= Requirement =
Set down the entries once more exactly as they were written.

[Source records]
***

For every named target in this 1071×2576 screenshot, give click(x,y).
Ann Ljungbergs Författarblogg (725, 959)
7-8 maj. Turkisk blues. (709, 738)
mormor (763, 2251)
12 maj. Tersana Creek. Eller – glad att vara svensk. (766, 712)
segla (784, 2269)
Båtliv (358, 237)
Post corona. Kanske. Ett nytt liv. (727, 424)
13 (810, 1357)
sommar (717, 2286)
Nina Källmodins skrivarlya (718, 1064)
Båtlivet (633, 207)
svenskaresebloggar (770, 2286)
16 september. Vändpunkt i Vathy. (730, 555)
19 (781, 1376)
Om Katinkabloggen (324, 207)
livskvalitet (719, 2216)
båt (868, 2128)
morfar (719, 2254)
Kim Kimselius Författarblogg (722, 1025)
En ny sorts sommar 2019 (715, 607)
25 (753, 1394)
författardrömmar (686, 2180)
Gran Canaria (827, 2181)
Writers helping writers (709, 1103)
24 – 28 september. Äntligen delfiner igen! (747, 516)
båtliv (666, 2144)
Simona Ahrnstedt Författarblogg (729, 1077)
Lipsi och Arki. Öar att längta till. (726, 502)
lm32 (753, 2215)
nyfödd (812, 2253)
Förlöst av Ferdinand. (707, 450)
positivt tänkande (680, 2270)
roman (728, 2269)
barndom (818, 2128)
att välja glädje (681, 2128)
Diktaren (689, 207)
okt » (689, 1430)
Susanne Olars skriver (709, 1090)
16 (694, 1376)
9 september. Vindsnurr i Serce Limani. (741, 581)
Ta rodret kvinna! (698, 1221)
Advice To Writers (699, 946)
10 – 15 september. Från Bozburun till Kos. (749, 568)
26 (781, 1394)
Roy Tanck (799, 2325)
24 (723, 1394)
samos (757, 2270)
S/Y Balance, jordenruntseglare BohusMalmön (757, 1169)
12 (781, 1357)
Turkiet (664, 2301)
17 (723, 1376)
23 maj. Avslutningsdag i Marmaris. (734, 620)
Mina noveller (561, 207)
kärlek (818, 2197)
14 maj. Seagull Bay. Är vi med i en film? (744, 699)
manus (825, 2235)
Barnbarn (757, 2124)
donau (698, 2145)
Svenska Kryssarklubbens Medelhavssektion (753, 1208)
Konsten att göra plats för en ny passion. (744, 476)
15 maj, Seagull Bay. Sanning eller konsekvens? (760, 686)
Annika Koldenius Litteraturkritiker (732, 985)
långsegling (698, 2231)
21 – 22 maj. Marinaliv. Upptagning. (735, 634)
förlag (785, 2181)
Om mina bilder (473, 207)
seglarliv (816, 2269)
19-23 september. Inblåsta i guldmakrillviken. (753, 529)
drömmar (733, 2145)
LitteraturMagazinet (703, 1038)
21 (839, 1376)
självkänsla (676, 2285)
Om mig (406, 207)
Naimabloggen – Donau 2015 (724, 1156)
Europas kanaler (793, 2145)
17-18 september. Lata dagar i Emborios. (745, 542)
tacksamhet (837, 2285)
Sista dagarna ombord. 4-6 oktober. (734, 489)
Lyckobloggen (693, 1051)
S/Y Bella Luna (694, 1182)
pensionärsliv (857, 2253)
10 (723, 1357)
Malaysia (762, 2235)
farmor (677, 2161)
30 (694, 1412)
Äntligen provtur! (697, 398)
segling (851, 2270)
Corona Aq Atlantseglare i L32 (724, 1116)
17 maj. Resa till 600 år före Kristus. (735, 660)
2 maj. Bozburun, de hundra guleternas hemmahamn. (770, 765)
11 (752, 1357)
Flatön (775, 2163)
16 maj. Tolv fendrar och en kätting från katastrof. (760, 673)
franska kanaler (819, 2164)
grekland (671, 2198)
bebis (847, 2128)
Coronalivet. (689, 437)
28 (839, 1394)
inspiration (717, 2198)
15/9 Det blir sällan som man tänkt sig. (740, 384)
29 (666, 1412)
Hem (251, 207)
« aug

***

= Answer section =
For every named target in this 1071×2576 screenshot, give click(x,y).
Ann Ljungbergs Författarblogg (725, 959)
7-8 maj. Turkisk blues. (709, 738)
mormor (763, 2251)
12 maj. Tersana Creek. Eller – glad att vara svensk. (766, 712)
segla (784, 2269)
Båtliv (358, 237)
Post corona. Kanske. Ett nytt liv. (727, 424)
13 (810, 1357)
sommar (717, 2286)
Nina Källmodins skrivarlya (718, 1064)
Båtlivet (633, 207)
svenskaresebloggar (770, 2286)
16 september. Vändpunkt i Vathy. (730, 555)
19 (781, 1376)
Om Katinkabloggen (324, 207)
livskvalitet (719, 2216)
båt (868, 2128)
morfar (719, 2254)
Kim Kimselius Författarblogg (722, 1025)
En ny sorts sommar 2019 (715, 607)
25 (753, 1394)
författardrömmar (686, 2180)
Gran Canaria (827, 2181)
Writers helping writers (709, 1103)
24 – 28 september. Äntligen delfiner igen! (747, 516)
båtliv (666, 2144)
Simona Ahrnstedt Författarblogg (729, 1077)
Lipsi och Arki. Öar att längta till. (726, 502)
lm32 (753, 2215)
nyfödd (812, 2253)
Förlöst av Ferdinand. (707, 450)
positivt tänkande (680, 2270)
roman (728, 2269)
barndom (818, 2128)
att välja glädje (681, 2128)
Diktaren (689, 207)
okt » (689, 1430)
Susanne Olars skriver (709, 1090)
16 (694, 1376)
9 september. Vindsnurr i Serce Limani. (741, 581)
Ta rodret kvinna! (698, 1221)
Advice To Writers (699, 946)
10 – 15 september. Från Bozburun till Kos. (749, 568)
26 (781, 1394)
Roy Tanck (799, 2325)
24 (723, 1394)
samos (757, 2270)
S/Y Balance, jordenruntseglare BohusMalmön (757, 1169)
12 (781, 1357)
Turkiet (664, 2301)
17 (723, 1376)
23 maj. Avslutningsdag i Marmaris. (734, 620)
Mina noveller (561, 207)
kärlek (818, 2197)
14 maj. Seagull Bay. Är vi med i en film? (744, 699)
manus (825, 2235)
Barnbarn (757, 2124)
donau (698, 2145)
Svenska Kryssarklubbens Medelhavssektion (753, 1208)
Konsten att göra plats för en ny passion. (744, 476)
15 maj, Seagull Bay. Sanning eller konsekvens? (760, 686)
Annika Koldenius Litteraturkritiker (732, 985)
långsegling (698, 2231)
21 – 22 maj. Marinaliv. Upptagning. (735, 634)
förlag (785, 2181)
Om mina bilder (473, 207)
seglarliv (816, 2269)
19-23 september. Inblåsta i guldmakrillviken. (753, 529)
drömmar (733, 2145)
LitteraturMagazinet (703, 1038)
21 (839, 1376)
självkänsla (676, 2285)
Om mig (406, 207)
Naimabloggen – Donau 2015 (724, 1156)
Europas kanaler (793, 2145)
17-18 september. Lata dagar i Emborios. (745, 542)
tacksamhet (837, 2285)
Sista dagarna ombord. 4-6 oktober. (734, 489)
Lyckobloggen (693, 1051)
S/Y Bella Luna (694, 1182)
pensionärsliv (857, 2253)
10 (723, 1357)
Malaysia (762, 2235)
farmor (677, 2161)
30 (694, 1412)
Äntligen provtur! (697, 398)
segling (851, 2270)
Corona Aq Atlantseglare i L32 (724, 1116)
17 maj. Resa till 600 år före Kristus. (735, 660)
2 maj. Bozburun, de hundra guleternas hemmahamn. (770, 765)
11 (752, 1357)
Flatön (775, 2163)
16 maj. Tolv fendrar och en kätting från katastrof. (760, 673)
franska kanaler (819, 2164)
grekland (671, 2198)
bebis (847, 2128)
Coronalivet. (689, 437)
28 (839, 1394)
inspiration (717, 2198)
15/9 Det blir sällan som man tänkt sig. (740, 384)
29 (666, 1412)
Hem (251, 207)
« aug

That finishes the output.